* Excerpted records *
========================================

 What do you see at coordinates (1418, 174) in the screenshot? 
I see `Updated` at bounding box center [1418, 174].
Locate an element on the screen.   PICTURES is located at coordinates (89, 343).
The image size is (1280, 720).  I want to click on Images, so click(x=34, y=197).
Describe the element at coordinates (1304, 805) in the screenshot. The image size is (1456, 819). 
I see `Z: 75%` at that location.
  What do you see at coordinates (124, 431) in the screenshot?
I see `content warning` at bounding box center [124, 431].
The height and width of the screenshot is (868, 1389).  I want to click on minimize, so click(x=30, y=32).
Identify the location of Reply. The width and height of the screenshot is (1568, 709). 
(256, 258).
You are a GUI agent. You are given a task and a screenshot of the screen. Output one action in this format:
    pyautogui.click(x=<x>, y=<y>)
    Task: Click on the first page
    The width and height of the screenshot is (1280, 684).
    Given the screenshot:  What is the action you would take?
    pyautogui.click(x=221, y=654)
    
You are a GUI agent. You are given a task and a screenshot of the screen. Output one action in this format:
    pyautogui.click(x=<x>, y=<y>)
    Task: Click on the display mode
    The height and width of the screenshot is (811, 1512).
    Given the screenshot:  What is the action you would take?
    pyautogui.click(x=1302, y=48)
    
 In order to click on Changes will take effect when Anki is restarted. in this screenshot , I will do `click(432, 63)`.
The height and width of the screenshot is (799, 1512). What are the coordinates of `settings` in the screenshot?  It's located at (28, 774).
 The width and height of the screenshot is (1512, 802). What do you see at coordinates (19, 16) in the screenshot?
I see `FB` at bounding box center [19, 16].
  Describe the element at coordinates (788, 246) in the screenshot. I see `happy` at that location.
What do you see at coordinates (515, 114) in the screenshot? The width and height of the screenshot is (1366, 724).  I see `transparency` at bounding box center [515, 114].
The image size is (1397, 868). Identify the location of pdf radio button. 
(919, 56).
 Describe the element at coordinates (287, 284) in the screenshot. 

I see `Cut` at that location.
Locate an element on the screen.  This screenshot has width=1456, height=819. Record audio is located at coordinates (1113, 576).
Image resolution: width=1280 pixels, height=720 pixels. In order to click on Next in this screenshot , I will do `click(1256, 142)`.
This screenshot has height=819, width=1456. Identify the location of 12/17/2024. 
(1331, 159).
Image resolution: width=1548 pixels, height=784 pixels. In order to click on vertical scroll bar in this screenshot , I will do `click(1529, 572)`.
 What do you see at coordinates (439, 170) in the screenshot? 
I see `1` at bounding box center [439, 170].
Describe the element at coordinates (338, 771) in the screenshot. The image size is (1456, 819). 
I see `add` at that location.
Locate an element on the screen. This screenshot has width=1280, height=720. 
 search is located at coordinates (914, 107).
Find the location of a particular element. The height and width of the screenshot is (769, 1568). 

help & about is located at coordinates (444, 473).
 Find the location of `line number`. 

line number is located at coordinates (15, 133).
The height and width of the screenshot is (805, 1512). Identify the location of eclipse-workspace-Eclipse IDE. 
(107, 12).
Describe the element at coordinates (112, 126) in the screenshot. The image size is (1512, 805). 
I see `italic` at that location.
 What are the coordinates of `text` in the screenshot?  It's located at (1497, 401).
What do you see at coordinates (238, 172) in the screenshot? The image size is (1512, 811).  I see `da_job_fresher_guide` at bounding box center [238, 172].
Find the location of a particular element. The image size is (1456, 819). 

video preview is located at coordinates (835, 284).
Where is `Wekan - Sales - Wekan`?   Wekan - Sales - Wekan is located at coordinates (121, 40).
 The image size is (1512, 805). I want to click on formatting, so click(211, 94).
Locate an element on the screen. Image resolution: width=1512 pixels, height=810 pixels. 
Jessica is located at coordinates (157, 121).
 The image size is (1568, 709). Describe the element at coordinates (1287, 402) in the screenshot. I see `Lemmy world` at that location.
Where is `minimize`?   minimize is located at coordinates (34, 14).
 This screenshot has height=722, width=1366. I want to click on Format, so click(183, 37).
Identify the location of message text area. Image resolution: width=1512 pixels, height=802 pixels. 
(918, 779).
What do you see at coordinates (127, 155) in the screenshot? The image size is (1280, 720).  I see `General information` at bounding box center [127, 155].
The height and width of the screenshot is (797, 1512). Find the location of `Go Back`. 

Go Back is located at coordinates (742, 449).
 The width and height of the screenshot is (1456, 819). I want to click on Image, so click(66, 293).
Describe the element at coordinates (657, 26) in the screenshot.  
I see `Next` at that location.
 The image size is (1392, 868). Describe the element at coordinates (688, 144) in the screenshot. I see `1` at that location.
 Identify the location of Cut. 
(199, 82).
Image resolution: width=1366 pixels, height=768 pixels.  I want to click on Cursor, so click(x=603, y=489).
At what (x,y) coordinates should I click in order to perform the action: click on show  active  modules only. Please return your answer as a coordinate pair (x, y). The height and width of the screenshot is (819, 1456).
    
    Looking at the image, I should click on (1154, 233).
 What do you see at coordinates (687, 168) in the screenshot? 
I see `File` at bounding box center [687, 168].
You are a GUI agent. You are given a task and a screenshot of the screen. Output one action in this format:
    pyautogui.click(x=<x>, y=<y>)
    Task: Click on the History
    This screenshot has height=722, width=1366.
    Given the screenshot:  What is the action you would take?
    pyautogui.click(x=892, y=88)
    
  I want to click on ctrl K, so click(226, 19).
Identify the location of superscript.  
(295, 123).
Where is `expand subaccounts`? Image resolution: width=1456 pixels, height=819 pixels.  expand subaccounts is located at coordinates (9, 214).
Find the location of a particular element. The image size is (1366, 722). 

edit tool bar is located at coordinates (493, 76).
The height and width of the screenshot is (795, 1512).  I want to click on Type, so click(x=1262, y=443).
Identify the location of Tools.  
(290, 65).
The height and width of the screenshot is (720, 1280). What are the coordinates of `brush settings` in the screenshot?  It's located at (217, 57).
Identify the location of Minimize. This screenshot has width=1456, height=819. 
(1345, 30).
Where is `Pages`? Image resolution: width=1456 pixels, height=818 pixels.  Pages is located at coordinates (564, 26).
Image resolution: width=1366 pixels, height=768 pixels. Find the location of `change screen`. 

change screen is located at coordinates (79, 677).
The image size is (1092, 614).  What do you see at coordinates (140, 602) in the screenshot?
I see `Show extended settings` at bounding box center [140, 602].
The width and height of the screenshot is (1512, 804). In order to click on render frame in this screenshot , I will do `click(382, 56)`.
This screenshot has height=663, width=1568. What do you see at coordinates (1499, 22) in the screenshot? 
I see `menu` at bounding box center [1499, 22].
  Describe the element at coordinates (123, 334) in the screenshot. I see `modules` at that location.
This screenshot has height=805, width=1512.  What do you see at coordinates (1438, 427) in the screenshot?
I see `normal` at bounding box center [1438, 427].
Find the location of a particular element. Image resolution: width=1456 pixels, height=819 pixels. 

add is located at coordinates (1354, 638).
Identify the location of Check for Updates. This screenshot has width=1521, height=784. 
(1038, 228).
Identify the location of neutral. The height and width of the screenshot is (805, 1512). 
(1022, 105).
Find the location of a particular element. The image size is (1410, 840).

========================================

* Task goal *
Reproduce all the records above, substituting "desktop assistant" for each "GUI agent" and leaving everything else the same.

* Task output *
 What do you see at coordinates (1418, 174) in the screenshot? 
I see `Updated` at bounding box center [1418, 174].
Locate an element on the screen.   PICTURES is located at coordinates (89, 343).
The image size is (1280, 720).  I want to click on Images, so click(x=34, y=197).
Describe the element at coordinates (1304, 805) in the screenshot. The image size is (1456, 819). 
I see `Z: 75%` at that location.
  What do you see at coordinates (124, 431) in the screenshot?
I see `content warning` at bounding box center [124, 431].
The height and width of the screenshot is (868, 1389).  I want to click on minimize, so click(x=30, y=32).
Identify the location of Reply. The width and height of the screenshot is (1568, 709). 
(256, 258).
You are a desktop assistant. You are given a task and a screenshot of the screen. Output one action in this format:
    pyautogui.click(x=<x>, y=<y>)
    Task: Click on the first page
    The width and height of the screenshot is (1280, 684).
    Given the screenshot:  What is the action you would take?
    pyautogui.click(x=221, y=654)
    
You are a desktop assistant. You are given a task and a screenshot of the screen. Output one action in this format:
    pyautogui.click(x=<x>, y=<y>)
    Task: Click on the display mode
    The height and width of the screenshot is (811, 1512).
    Given the screenshot:  What is the action you would take?
    pyautogui.click(x=1302, y=48)
    
 In order to click on Changes will take effect when Anki is restarted. in this screenshot , I will do `click(432, 63)`.
The height and width of the screenshot is (799, 1512). What are the coordinates of `settings` in the screenshot?  It's located at (28, 774).
 The width and height of the screenshot is (1512, 802). What do you see at coordinates (19, 16) in the screenshot?
I see `FB` at bounding box center [19, 16].
  Describe the element at coordinates (788, 246) in the screenshot. I see `happy` at that location.
What do you see at coordinates (515, 114) in the screenshot? The width and height of the screenshot is (1366, 724).  I see `transparency` at bounding box center [515, 114].
The image size is (1397, 868). Identify the location of pdf radio button. 
(919, 56).
 Describe the element at coordinates (287, 284) in the screenshot. 

I see `Cut` at that location.
Locate an element on the screen.  This screenshot has width=1456, height=819. Record audio is located at coordinates (1113, 576).
Image resolution: width=1280 pixels, height=720 pixels. In order to click on Next in this screenshot , I will do `click(1256, 142)`.
This screenshot has height=819, width=1456. Identify the location of 12/17/2024. 
(1331, 159).
Image resolution: width=1548 pixels, height=784 pixels. In order to click on vertical scroll bar in this screenshot , I will do `click(1529, 572)`.
 What do you see at coordinates (439, 170) in the screenshot? 
I see `1` at bounding box center [439, 170].
Describe the element at coordinates (338, 771) in the screenshot. The image size is (1456, 819). 
I see `add` at that location.
Locate an element on the screen. This screenshot has width=1280, height=720. 
 search is located at coordinates (914, 107).
Find the location of a particular element. The height and width of the screenshot is (769, 1568). 

help & about is located at coordinates (444, 473).
 Find the location of `line number`. 

line number is located at coordinates (15, 133).
The height and width of the screenshot is (805, 1512). Identify the location of eclipse-workspace-Eclipse IDE. 
(107, 12).
Describe the element at coordinates (112, 126) in the screenshot. The image size is (1512, 805). 
I see `italic` at that location.
 What are the coordinates of `text` in the screenshot?  It's located at (1497, 401).
What do you see at coordinates (238, 172) in the screenshot? The image size is (1512, 811).  I see `da_job_fresher_guide` at bounding box center [238, 172].
Find the location of a particular element. The image size is (1456, 819). 

video preview is located at coordinates (835, 284).
Where is `Wekan - Sales - Wekan`?   Wekan - Sales - Wekan is located at coordinates (121, 40).
 The image size is (1512, 805). I want to click on formatting, so click(211, 94).
Locate an element on the screen. Image resolution: width=1512 pixels, height=810 pixels. 
Jessica is located at coordinates (157, 121).
 The image size is (1568, 709). Describe the element at coordinates (1287, 402) in the screenshot. I see `Lemmy world` at that location.
Where is `minimize`?   minimize is located at coordinates (34, 14).
 This screenshot has height=722, width=1366. I want to click on Format, so click(183, 37).
Identify the location of message text area. Image resolution: width=1512 pixels, height=802 pixels. 
(918, 779).
What do you see at coordinates (127, 155) in the screenshot? The image size is (1280, 720).  I see `General information` at bounding box center [127, 155].
The height and width of the screenshot is (797, 1512). Find the location of `Go Back`. 

Go Back is located at coordinates (742, 449).
 The width and height of the screenshot is (1456, 819). I want to click on Image, so click(66, 293).
Describe the element at coordinates (657, 26) in the screenshot.  
I see `Next` at that location.
 The image size is (1392, 868). Describe the element at coordinates (688, 144) in the screenshot. I see `1` at that location.
 Identify the location of Cut. 
(199, 82).
Image resolution: width=1366 pixels, height=768 pixels.  I want to click on Cursor, so click(x=603, y=489).
At what (x,y) coordinates should I click in order to perform the action: click on show  active  modules only. Please return your answer as a coordinate pair (x, y). The height and width of the screenshot is (819, 1456).
    
    Looking at the image, I should click on (1154, 233).
 What do you see at coordinates (687, 168) in the screenshot? 
I see `File` at bounding box center [687, 168].
You are a desktop assistant. You are given a task and a screenshot of the screen. Output one action in this format:
    pyautogui.click(x=<x>, y=<y>)
    Task: Click on the History
    This screenshot has height=722, width=1366.
    Given the screenshot:  What is the action you would take?
    pyautogui.click(x=892, y=88)
    
  I want to click on ctrl K, so click(226, 19).
Identify the location of superscript.  
(295, 123).
Where is `expand subaccounts`? Image resolution: width=1456 pixels, height=819 pixels.  expand subaccounts is located at coordinates (9, 214).
Find the location of a particular element. The image size is (1366, 722). 

edit tool bar is located at coordinates (493, 76).
The height and width of the screenshot is (795, 1512).  I want to click on Type, so click(x=1262, y=443).
Identify the location of Tools.  
(290, 65).
The height and width of the screenshot is (720, 1280). What are the coordinates of `brush settings` in the screenshot?  It's located at (217, 57).
Identify the location of Minimize. This screenshot has width=1456, height=819. 
(1345, 30).
Where is `Pages`? Image resolution: width=1456 pixels, height=818 pixels.  Pages is located at coordinates (564, 26).
Image resolution: width=1366 pixels, height=768 pixels. Find the location of `change screen`. 

change screen is located at coordinates (79, 677).
The image size is (1092, 614).  What do you see at coordinates (140, 602) in the screenshot?
I see `Show extended settings` at bounding box center [140, 602].
The width and height of the screenshot is (1512, 804). In order to click on render frame in this screenshot , I will do `click(382, 56)`.
This screenshot has height=663, width=1568. What do you see at coordinates (1499, 22) in the screenshot? 
I see `menu` at bounding box center [1499, 22].
  Describe the element at coordinates (123, 334) in the screenshot. I see `modules` at that location.
This screenshot has height=805, width=1512.  What do you see at coordinates (1438, 427) in the screenshot?
I see `normal` at bounding box center [1438, 427].
Find the location of a particular element. Image resolution: width=1456 pixels, height=819 pixels. 

add is located at coordinates (1354, 638).
Identify the location of Check for Updates. This screenshot has width=1521, height=784. 
(1038, 228).
Identify the location of neutral. The height and width of the screenshot is (805, 1512). 
(1022, 105).
Find the location of a particular element. The image size is (1410, 840).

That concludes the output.